## Exercise directions
Repeat the following records word for word, between the lines holding "Point to the L.1" and "click(577, 467)", inclusive.

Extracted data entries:
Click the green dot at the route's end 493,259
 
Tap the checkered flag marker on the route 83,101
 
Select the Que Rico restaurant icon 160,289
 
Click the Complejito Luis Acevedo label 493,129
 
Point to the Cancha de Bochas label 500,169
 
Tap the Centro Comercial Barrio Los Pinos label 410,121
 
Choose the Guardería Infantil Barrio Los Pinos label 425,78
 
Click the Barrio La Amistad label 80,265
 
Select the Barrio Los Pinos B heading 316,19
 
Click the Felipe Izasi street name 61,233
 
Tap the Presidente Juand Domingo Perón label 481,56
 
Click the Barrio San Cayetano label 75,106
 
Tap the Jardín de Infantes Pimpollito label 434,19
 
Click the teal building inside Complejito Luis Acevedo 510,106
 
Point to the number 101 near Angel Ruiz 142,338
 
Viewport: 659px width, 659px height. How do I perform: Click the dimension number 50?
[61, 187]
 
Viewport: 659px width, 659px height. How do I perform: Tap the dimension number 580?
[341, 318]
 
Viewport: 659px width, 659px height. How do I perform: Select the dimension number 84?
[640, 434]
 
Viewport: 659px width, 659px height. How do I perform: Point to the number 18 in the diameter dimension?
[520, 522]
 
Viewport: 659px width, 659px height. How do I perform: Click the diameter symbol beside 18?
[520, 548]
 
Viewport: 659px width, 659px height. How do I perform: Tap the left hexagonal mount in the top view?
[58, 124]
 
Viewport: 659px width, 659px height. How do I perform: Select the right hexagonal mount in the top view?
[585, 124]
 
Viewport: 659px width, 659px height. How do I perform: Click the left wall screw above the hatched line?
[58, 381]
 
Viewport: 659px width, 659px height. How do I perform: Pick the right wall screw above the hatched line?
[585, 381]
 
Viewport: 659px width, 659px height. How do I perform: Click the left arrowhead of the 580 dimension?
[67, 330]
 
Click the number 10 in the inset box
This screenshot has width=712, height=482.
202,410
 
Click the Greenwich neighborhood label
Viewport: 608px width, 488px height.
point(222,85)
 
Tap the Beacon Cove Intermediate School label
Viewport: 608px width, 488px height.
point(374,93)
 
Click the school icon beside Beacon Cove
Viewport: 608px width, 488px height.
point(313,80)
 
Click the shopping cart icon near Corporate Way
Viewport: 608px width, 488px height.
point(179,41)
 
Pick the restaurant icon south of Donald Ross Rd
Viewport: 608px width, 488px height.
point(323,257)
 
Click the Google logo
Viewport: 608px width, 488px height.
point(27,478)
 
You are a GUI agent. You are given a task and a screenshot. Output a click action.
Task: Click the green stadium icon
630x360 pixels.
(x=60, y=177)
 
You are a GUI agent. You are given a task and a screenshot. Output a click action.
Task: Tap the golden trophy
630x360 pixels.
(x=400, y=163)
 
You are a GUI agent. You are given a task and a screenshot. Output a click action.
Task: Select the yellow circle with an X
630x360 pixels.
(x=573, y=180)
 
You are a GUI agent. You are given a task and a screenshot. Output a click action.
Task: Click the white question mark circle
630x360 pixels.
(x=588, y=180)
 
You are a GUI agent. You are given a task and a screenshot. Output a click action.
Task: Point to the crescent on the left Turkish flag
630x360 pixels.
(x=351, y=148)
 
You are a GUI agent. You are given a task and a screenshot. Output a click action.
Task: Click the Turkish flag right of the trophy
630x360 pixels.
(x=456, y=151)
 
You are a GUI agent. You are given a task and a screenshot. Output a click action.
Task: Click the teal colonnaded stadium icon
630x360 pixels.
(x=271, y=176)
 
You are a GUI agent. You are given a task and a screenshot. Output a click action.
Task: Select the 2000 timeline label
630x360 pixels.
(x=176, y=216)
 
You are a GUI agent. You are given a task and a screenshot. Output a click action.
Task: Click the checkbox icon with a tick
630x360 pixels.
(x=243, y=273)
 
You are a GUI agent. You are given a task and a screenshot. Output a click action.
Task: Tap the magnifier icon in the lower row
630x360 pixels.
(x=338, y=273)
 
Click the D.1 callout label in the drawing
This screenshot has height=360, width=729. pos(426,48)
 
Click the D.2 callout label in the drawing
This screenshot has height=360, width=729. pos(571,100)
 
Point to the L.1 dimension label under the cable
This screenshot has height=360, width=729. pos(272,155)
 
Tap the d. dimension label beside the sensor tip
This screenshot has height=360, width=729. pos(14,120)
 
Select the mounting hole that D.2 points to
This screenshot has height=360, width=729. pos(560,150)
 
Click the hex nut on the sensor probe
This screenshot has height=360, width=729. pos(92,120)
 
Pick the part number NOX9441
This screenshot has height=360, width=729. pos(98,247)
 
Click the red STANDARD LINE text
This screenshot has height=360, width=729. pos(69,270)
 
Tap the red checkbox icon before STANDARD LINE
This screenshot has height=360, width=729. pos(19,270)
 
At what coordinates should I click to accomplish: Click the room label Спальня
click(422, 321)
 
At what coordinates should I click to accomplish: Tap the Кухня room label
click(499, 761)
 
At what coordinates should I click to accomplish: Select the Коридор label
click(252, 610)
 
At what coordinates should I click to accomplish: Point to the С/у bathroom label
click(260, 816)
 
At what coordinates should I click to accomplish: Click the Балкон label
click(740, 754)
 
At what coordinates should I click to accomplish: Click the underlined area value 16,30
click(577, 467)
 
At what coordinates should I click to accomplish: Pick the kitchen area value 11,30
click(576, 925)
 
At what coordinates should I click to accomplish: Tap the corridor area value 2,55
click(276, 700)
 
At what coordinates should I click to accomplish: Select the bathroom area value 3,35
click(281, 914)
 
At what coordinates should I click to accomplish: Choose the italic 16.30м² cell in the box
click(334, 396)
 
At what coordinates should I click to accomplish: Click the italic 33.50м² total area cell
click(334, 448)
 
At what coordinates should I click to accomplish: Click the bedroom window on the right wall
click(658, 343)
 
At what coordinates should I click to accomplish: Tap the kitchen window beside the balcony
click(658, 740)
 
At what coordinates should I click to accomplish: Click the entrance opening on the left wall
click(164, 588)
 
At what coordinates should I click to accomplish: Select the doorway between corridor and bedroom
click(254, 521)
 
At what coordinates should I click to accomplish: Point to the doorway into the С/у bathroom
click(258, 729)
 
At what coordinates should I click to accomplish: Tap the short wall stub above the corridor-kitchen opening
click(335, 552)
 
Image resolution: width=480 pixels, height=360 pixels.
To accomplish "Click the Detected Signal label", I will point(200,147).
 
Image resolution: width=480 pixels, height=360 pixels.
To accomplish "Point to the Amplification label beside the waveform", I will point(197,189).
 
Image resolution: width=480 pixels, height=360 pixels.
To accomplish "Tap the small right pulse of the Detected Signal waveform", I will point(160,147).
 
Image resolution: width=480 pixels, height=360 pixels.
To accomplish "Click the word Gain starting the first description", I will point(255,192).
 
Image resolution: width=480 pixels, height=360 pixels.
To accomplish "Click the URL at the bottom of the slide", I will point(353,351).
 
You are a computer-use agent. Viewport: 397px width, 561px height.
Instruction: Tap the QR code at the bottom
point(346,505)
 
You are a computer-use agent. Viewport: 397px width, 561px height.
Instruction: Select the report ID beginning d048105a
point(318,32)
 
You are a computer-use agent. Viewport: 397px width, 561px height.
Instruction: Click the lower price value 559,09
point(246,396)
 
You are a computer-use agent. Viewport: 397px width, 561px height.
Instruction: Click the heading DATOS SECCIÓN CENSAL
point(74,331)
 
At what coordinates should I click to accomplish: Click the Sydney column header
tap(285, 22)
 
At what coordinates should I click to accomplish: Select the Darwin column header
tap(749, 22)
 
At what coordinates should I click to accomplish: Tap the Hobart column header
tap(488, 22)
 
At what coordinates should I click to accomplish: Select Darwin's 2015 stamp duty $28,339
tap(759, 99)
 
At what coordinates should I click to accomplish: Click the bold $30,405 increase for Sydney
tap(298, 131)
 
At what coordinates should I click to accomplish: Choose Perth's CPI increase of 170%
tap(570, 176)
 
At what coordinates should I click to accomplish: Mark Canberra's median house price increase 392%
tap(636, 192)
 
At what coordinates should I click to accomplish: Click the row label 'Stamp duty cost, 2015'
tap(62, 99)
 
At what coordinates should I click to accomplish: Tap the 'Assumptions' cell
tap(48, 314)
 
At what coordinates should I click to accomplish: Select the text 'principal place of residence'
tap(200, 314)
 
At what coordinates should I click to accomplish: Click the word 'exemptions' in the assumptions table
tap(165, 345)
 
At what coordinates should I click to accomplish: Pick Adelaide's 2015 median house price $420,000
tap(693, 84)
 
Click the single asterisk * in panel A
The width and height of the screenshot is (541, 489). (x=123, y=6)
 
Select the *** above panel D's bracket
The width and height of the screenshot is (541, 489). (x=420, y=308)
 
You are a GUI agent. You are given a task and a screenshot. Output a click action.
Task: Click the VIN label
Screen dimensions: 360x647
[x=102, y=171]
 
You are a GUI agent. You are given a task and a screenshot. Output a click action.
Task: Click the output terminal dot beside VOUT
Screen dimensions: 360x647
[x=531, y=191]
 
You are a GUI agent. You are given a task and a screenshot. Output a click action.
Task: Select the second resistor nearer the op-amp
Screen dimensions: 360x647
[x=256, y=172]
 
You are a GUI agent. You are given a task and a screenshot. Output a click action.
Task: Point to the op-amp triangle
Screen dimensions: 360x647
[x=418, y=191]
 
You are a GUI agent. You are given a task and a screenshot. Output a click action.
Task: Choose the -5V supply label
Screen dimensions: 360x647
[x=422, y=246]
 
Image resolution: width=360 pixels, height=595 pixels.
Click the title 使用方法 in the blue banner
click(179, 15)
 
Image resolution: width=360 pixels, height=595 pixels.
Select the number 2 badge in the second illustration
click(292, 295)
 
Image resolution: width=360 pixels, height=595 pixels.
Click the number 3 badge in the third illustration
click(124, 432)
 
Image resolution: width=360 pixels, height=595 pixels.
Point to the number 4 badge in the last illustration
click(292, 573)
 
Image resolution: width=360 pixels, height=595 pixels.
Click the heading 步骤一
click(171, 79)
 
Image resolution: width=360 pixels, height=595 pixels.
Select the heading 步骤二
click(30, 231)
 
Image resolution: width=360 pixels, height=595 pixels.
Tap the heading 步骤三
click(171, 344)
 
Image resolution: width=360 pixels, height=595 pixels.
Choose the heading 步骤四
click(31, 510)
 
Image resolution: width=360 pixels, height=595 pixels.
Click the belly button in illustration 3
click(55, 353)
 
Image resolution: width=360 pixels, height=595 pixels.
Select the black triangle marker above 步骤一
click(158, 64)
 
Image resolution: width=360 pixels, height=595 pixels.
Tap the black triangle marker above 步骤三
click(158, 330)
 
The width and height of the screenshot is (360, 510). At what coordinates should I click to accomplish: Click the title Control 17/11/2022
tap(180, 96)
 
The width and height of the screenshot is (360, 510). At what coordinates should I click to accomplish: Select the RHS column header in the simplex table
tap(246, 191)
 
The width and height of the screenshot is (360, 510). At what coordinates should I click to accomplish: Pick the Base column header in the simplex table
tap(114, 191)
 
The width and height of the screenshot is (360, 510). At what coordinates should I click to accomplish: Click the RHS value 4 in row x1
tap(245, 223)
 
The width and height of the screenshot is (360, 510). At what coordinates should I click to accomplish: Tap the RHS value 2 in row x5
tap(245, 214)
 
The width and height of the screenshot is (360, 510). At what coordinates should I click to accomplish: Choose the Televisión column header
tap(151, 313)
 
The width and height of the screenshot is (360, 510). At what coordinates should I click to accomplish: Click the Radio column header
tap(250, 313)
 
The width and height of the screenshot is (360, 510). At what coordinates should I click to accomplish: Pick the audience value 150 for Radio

## Answer to the task
Point to the L.1 dimension label under the cable
This screenshot has height=360, width=729. pos(272,155)
 
Tap the d. dimension label beside the sensor tip
This screenshot has height=360, width=729. pos(14,120)
 
Select the mounting hole that D.2 points to
This screenshot has height=360, width=729. pos(560,150)
 
Click the hex nut on the sensor probe
This screenshot has height=360, width=729. pos(92,120)
 
Pick the part number NOX9441
This screenshot has height=360, width=729. pos(98,247)
 
Click the red STANDARD LINE text
This screenshot has height=360, width=729. pos(69,270)
 
Tap the red checkbox icon before STANDARD LINE
This screenshot has height=360, width=729. pos(19,270)
 
At what coordinates should I click to accomplish: Click the room label Спальня
click(422, 321)
 
At what coordinates should I click to accomplish: Tap the Кухня room label
click(499, 761)
 
At what coordinates should I click to accomplish: Select the Коридор label
click(252, 610)
 
At what coordinates should I click to accomplish: Point to the С/у bathroom label
click(260, 816)
 
At what coordinates should I click to accomplish: Click the Балкон label
click(740, 754)
 
At what coordinates should I click to accomplish: Click the underlined area value 16,30
click(577, 467)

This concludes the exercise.